Y revisar las tareas de los niños, eso tampoco me gusta. No me gusta tener que recordarles que deben estudiar, ni tener que supervisarles ningún trabajo, ni tener que revisar la correspondencia electrónica del colegio con las actividades a las que hay que apuntarlos… No sé, imagino que habrá gente a la que eso no le desagrade, pero a mí me fastidia, porque es como cargarme con otra nueva responsabilidad: la responsabilidad de los estudios de los niños. Como si no fuera suficiente estar pendiente del trabajo de todo el equipo en la oficina, estar también pendiente del trabajo de ellos en el colegio… Y sin embargo, debo confesar que cualquier buena calificación de ellos en cualquier examen, cualquier comentario elogioso que recibo de mis hijos, de sus capacidades y sobre todo de su actitud, cualquier valoración positiva referida a ellos de sus profesores me proporciona un deleite que ni siquiera un copa de brandy Luis Felipe puede regalarme.
No me gustan los aeropuertos, me estresan los controles de seguridad y detesto pasar el arquito y tener que sacarme todas las cosas del bolsillo, y aún así equivocarme con algo y que me pite.

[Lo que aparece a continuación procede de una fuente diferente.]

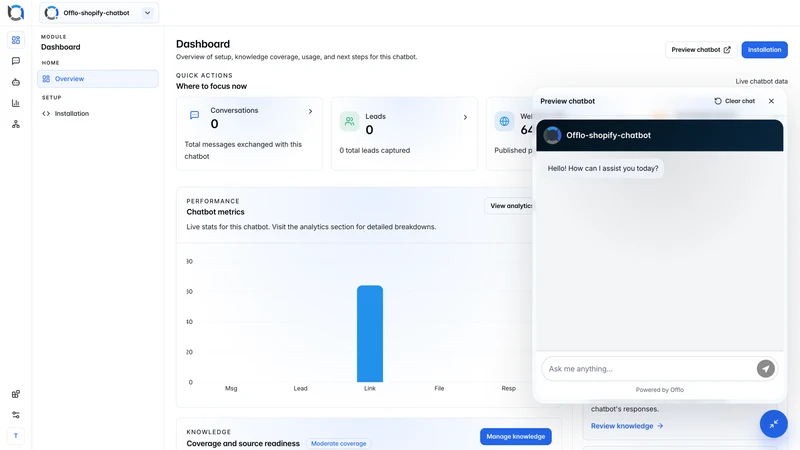Viewport: 800px width, 450px height.
Task: Expand the Leads card chevron
Action: [x=465, y=117]
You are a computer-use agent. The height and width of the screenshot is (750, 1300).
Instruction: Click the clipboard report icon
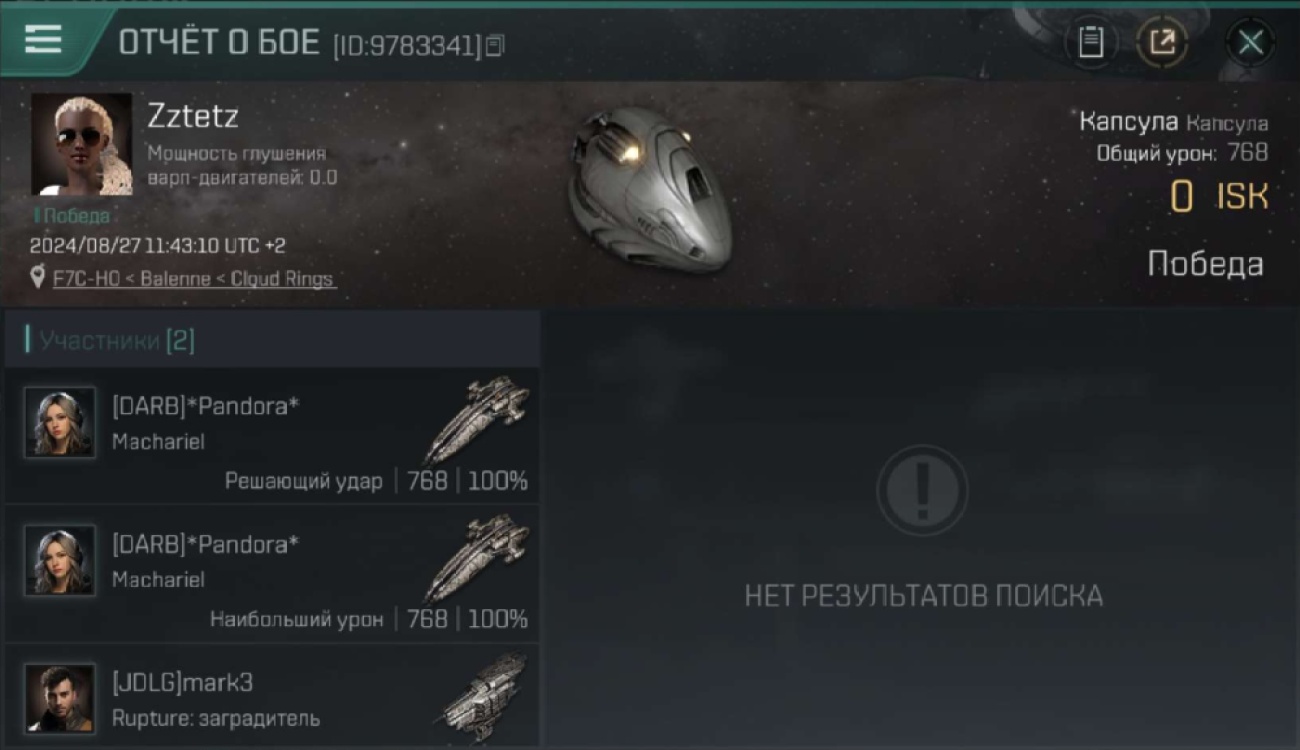pos(1091,42)
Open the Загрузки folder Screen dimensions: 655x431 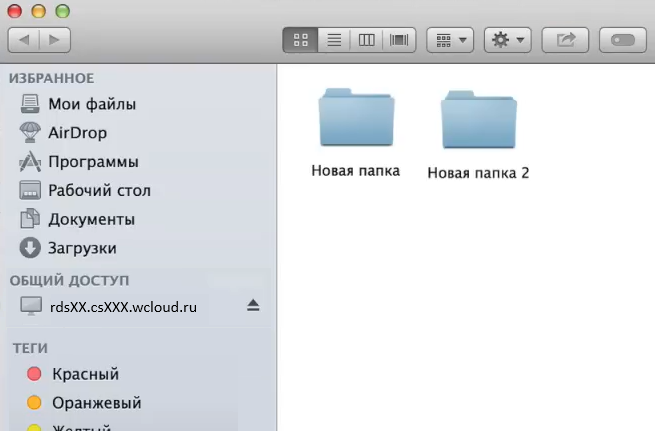[82, 248]
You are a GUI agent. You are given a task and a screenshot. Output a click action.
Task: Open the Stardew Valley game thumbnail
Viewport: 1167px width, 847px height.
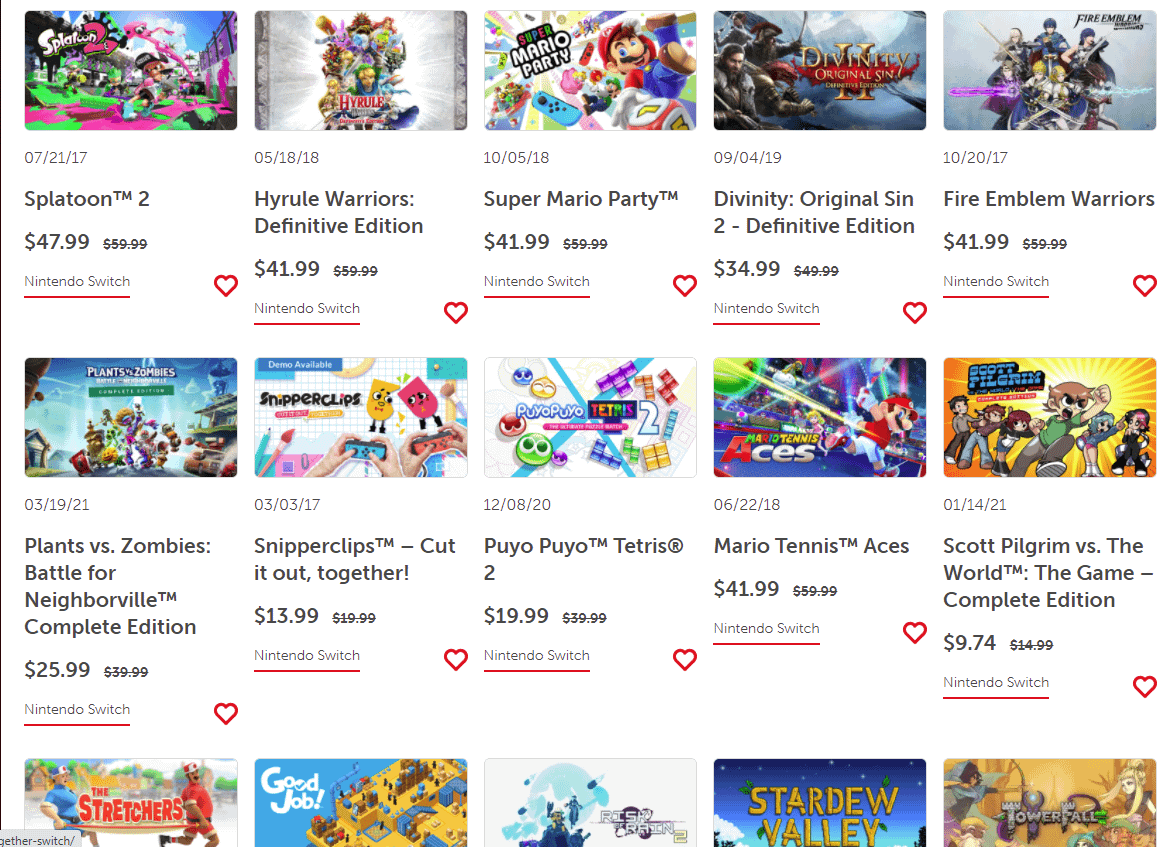(x=820, y=802)

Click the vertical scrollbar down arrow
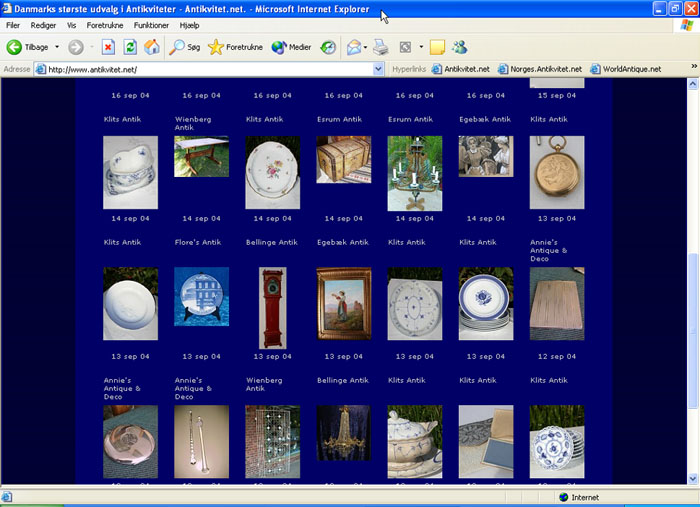pyautogui.click(x=693, y=482)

No me gusta tampoco conducir, y cojo la opción equivocada cada vez que tengo que elegir el camino en el desdoble de una autovía, y no digamos cuando voy por una carretera. Y sin embargo, detrás de todas esas incomodidades, encuentro el mayor placer posible, que es el placer de descubrir una ciudad nueva, o redescubrir otra que ya conozco, y, con ella, la mujer que siempre viaja conmigo.
Y así con todo. Los pequeños (grandes) placeres están agazapados detrás de las pequeñas (minúsculas, en realidad) cargas y de las rutinas más fastidiosas, esperando que los descubra y los hagas míos. El placer está en el reverso de las dificultades y las obligaciones.